What the exercise asks
Repeat the lines from the line with "You are a computer-use agent. The" to the line with "Viewport: 679px width, 404px height." in the listing below, keeping both end lines and adding nothing.

Provided entries
------------------------------
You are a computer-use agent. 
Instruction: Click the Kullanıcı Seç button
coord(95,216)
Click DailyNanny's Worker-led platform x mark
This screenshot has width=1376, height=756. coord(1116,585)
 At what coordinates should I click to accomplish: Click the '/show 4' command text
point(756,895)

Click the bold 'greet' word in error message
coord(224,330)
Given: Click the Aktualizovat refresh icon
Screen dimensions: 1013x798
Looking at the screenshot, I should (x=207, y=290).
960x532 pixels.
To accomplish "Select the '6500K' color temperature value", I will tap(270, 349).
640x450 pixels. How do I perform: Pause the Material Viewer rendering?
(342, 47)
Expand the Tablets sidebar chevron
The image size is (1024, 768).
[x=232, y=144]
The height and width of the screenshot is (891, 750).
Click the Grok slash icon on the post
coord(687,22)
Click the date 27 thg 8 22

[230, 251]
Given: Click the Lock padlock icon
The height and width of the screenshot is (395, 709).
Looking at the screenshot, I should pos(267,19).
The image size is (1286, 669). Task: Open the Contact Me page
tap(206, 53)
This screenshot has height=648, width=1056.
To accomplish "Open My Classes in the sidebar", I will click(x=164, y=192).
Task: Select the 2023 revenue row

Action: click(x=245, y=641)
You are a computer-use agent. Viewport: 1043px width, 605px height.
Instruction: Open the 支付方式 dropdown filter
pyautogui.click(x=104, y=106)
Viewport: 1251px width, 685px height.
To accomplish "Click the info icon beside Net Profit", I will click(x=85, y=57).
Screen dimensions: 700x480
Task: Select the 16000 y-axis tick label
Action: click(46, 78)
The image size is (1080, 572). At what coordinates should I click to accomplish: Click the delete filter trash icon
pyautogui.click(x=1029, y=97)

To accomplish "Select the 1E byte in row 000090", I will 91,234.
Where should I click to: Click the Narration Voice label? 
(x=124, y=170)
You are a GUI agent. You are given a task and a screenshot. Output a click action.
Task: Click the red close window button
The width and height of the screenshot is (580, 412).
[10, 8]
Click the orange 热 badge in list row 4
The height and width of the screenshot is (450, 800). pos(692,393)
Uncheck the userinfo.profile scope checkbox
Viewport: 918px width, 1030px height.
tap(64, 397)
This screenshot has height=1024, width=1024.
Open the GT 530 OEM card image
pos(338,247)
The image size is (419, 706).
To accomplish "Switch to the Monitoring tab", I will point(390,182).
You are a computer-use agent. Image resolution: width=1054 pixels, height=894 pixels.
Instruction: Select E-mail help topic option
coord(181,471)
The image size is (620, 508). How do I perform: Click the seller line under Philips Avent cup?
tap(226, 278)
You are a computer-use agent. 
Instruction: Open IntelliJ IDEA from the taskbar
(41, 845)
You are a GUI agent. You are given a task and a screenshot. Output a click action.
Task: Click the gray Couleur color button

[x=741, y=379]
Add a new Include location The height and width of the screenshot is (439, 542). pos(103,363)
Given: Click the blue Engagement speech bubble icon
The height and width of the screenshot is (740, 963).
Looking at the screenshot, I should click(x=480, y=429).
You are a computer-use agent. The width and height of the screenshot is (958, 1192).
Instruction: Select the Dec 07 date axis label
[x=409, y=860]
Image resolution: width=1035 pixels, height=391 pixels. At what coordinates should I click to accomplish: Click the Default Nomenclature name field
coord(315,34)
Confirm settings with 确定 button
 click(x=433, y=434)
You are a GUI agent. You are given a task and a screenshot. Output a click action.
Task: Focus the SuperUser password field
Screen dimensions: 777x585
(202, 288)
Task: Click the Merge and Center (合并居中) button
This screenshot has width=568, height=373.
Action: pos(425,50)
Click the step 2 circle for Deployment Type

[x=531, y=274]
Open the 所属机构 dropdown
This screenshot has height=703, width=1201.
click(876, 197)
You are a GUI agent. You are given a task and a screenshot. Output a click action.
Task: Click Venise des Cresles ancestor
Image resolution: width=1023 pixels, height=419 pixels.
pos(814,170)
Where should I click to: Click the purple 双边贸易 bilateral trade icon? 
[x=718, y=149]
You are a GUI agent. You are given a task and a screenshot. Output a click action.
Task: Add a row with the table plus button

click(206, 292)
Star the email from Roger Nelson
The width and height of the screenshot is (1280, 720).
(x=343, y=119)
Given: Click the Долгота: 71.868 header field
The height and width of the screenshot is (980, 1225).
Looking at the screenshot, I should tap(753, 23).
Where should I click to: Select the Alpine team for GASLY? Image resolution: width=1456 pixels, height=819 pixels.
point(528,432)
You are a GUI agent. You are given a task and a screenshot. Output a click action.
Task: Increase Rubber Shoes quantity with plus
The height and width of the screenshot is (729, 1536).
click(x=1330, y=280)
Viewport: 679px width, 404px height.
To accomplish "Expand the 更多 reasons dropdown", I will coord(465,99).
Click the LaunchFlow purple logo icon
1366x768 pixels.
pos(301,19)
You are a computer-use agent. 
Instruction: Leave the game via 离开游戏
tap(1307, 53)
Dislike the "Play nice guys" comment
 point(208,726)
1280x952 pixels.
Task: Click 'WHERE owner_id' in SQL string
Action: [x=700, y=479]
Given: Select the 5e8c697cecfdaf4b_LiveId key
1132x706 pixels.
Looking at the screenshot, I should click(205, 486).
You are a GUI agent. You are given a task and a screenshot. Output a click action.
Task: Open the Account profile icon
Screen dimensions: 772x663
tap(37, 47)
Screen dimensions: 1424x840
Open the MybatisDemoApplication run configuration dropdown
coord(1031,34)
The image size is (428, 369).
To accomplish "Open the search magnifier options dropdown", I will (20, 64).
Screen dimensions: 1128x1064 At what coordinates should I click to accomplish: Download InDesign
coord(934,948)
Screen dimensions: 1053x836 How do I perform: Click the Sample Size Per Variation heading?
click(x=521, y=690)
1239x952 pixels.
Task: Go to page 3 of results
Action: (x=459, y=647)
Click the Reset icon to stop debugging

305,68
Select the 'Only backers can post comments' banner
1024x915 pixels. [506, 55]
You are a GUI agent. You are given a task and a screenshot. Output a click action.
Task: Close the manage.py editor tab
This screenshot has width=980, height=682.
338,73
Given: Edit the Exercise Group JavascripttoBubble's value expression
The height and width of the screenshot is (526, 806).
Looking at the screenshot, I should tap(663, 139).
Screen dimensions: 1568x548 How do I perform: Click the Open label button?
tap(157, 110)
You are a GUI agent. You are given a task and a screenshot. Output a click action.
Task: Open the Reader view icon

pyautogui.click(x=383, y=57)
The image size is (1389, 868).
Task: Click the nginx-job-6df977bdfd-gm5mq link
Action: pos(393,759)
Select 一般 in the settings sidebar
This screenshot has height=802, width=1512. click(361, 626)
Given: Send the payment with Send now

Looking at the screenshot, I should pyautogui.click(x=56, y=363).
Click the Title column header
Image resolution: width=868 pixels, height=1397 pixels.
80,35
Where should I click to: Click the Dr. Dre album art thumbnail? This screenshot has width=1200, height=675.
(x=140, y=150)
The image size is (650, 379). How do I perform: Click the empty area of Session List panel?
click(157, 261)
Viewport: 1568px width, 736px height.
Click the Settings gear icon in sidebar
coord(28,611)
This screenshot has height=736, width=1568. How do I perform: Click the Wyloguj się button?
------------------------------
Task result
You are a computer-use agent. The width and height of the screenshot is (958, 1192).
Instruction: Select the Dec 07 date axis label
[x=409, y=860]
Image resolution: width=1035 pixels, height=391 pixels. At what coordinates should I click to accomplish: Click the Default Nomenclature name field
coord(315,34)
Confirm settings with 确定 button
 click(x=433, y=434)
You are a GUI agent. You are given a task and a screenshot. Output a click action.
Task: Focus the SuperUser password field
Screen dimensions: 777x585
(202, 288)
Task: Click the Merge and Center (合并居中) button
This screenshot has width=568, height=373.
Action: pos(425,50)
Click the step 2 circle for Deployment Type

[x=531, y=274]
Open the 所属机构 dropdown
This screenshot has height=703, width=1201.
click(876, 197)
You are a GUI agent. You are given a task and a screenshot. Output a click action.
Task: Click Venise des Cresles ancestor
Image resolution: width=1023 pixels, height=419 pixels.
pos(814,170)
Where should I click to: Click the purple 双边贸易 bilateral trade icon? 
[x=718, y=149]
You are a GUI agent. You are given a task and a screenshot. Output a click action.
Task: Add a row with the table plus button

click(206, 292)
Star the email from Roger Nelson
The width and height of the screenshot is (1280, 720).
(x=343, y=119)
Given: Click the Долгота: 71.868 header field
The height and width of the screenshot is (980, 1225).
Looking at the screenshot, I should tap(753, 23).
Where should I click to: Select the Alpine team for GASLY? Image resolution: width=1456 pixels, height=819 pixels.
point(528,432)
You are a GUI agent. You are given a task and a screenshot. Output a click action.
Task: Increase Rubber Shoes quantity with plus
The height and width of the screenshot is (729, 1536).
click(x=1330, y=280)
Viewport: 679px width, 404px height.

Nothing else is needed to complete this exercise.